What you should do
Only one stretch of the data is wanted: the line containing "Task: Click the MaxNumberOfDTSObjects", the line containing "Image resolution: width=867", and every line between them, copied exactly.

++++++

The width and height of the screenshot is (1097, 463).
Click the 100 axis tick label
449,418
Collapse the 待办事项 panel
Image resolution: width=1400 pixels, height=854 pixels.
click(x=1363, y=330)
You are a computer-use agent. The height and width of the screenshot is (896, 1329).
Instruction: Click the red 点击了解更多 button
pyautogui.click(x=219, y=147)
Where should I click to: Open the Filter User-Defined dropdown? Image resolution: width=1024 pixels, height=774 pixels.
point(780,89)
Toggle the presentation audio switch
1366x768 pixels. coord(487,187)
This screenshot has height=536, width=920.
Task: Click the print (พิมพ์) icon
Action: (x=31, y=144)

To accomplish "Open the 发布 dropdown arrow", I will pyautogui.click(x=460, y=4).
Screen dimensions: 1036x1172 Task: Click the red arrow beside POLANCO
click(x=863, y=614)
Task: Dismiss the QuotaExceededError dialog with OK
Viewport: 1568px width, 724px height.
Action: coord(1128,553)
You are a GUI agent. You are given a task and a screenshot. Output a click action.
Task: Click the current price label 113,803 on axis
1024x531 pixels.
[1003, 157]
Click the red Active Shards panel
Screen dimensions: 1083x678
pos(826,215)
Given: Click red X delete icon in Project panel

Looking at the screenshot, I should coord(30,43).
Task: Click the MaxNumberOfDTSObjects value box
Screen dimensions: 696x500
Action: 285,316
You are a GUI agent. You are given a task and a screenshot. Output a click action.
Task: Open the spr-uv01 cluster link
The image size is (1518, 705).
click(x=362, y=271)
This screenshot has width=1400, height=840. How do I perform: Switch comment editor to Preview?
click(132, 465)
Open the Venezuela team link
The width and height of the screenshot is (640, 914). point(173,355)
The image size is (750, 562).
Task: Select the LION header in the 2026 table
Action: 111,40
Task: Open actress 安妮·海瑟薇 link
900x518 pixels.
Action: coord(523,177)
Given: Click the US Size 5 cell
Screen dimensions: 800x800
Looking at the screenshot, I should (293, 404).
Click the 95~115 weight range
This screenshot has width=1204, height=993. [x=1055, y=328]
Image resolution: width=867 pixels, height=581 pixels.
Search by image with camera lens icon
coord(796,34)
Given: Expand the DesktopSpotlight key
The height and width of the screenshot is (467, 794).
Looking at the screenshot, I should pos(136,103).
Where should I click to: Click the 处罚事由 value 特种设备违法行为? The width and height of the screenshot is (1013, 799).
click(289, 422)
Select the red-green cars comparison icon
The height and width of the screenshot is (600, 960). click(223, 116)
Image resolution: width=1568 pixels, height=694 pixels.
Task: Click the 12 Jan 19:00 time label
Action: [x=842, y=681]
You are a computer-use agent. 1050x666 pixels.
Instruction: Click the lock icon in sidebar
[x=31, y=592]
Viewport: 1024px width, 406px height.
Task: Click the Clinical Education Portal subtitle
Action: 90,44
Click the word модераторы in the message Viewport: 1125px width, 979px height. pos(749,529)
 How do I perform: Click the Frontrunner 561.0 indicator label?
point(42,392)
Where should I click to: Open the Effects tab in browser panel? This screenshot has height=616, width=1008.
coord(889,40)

++++++

Output of the exercise
Task: Click the MaxNumberOfDTSObjects value box
Screen dimensions: 696x500
Action: 285,316
You are a GUI agent. You are given a task and a screenshot. Output a click action.
Task: Open the spr-uv01 cluster link
The image size is (1518, 705).
click(x=362, y=271)
This screenshot has width=1400, height=840. How do I perform: Switch comment editor to Preview?
click(132, 465)
Open the Venezuela team link
The width and height of the screenshot is (640, 914). point(173,355)
The image size is (750, 562).
Task: Select the LION header in the 2026 table
Action: 111,40
Task: Open actress 安妮·海瑟薇 link
900x518 pixels.
Action: coord(523,177)
Given: Click the US Size 5 cell
Screen dimensions: 800x800
Looking at the screenshot, I should (293, 404).
Click the 95~115 weight range
This screenshot has width=1204, height=993. [x=1055, y=328]
Image resolution: width=867 pixels, height=581 pixels.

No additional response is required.